YOUR GOAL:
The whole listing below must be printed again exactly, images excluded.
[Opening MATERIAL FOR THIS TASK section]
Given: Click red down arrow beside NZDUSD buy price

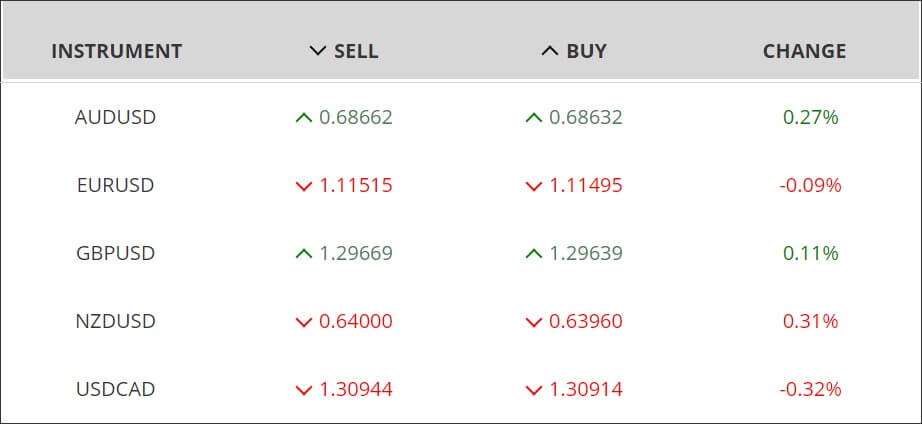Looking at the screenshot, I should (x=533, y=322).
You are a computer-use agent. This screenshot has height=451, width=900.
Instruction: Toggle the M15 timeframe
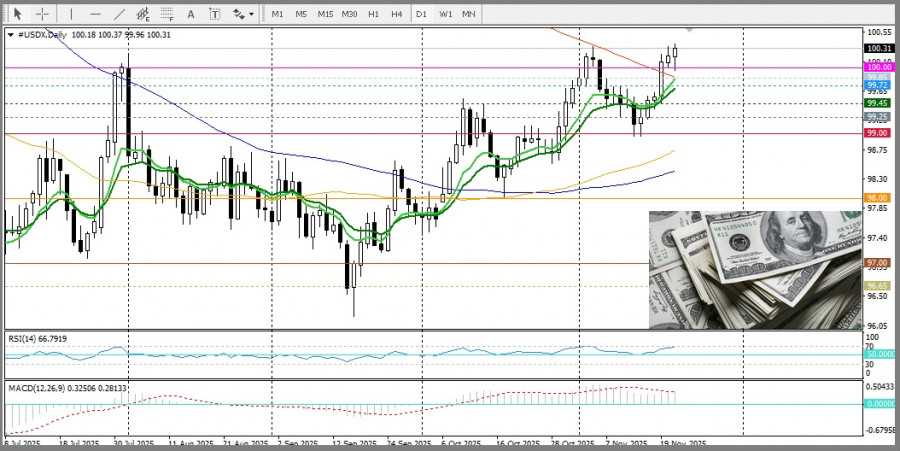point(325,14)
[Closing MATERIAL FOR THIS TASK section]
RESULT OF THE TASK:
Given: Click red down arrow beside NZDUSD buy price

Looking at the screenshot, I should (x=533, y=322).
You are a computer-use agent. This screenshot has height=451, width=900.
Instruction: Toggle the M15 timeframe
point(325,14)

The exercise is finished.